Wow! Impressive!
You received a compliment of sorts from my wife.
When I showed her the pictures, our conversation went this way:
Susan: "What are they standing on?"
Bob: "Corks."
Susan: "Corks? Corks aren't that big!"
Bob: "No, that's true. They're corks, I assume, from wine bottles."
Susan: "But...." And then the light dawned. "Oh! I thought they were actual men dressed like Viet Cong!"
I am quite sure that my epitaph will say, "He could never paint model figures so they look real." On the other hand, if I were to try to paint a model Viet Cong figure, he wouldn't look like your Viet Cong.

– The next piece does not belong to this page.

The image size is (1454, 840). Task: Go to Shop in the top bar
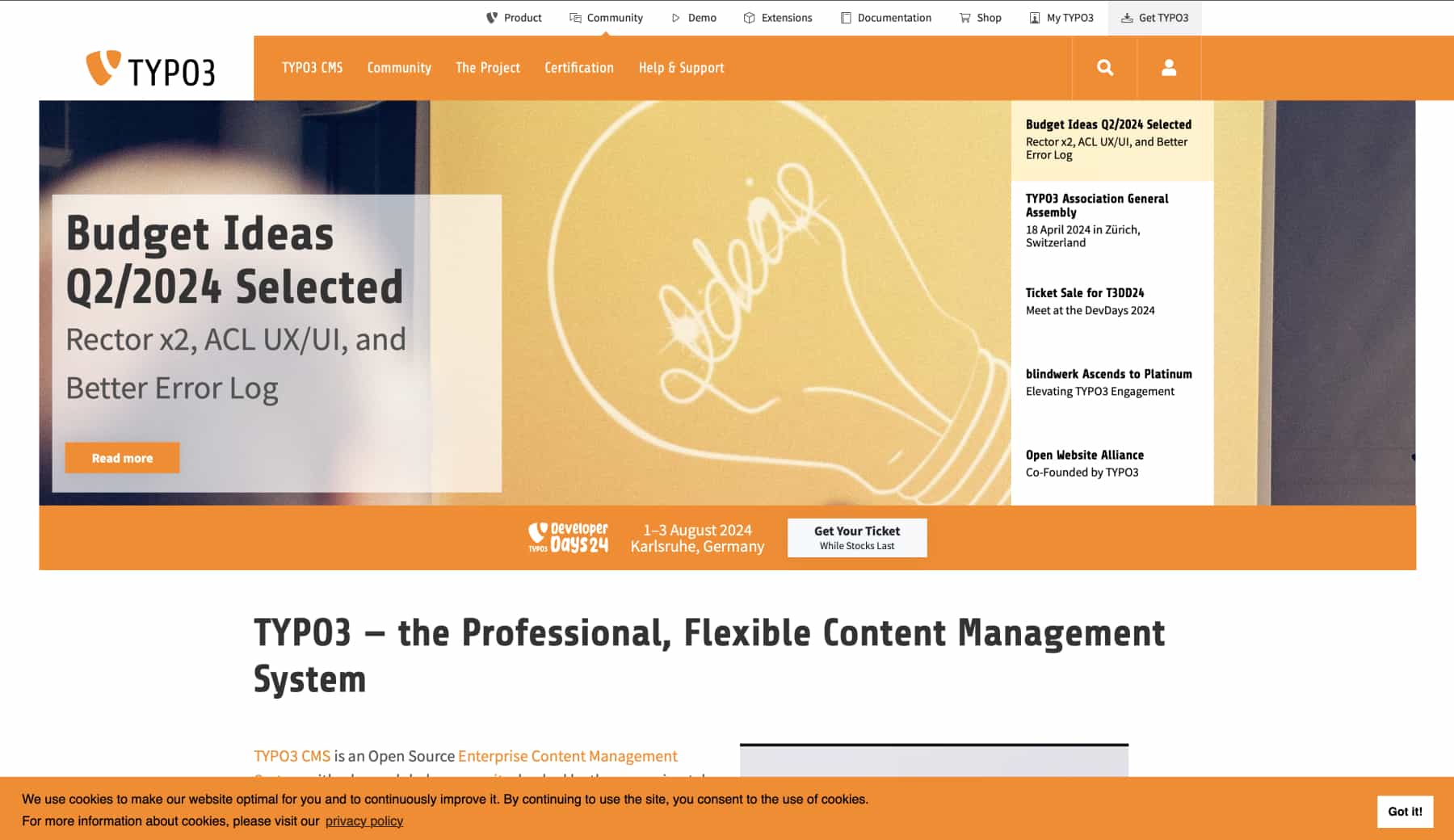pos(980,18)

I was in South Vietnam, with the U.S. Marines, early in 1966. My battalion was soon engaged in combat, at first taking light casualties, and arresting Viet Cong POWs, like these I photographed:
They were thin, poorly dressed and poorly armed. The only armed VC I saw, before I myself was wounded by a rifle bullet and evacuated, was killed by a Marine in my squad. He was just a kid wearing dark trousers and a white singlet and armed with a bolt action Mosin–Nagant carbine, probably dating back to a Finnish model produced in 1938. The images above are included in my photo essay, "37 Days in Vietnam: Photographs by a Marine Corpsman," at https://www.ephemeraltreasures.net/imgs/vietnam-war-slideshow.pdf.
Bob
On the bench: A diorama to illustrate the crash of a Beech T-34B Mentor which I survived in 1962 (I'm using Minicraft's 1/48 model of the Mentor), and a Pegasus model of the submarine Nautilus of 20,000 Leagues Under the Seas fame.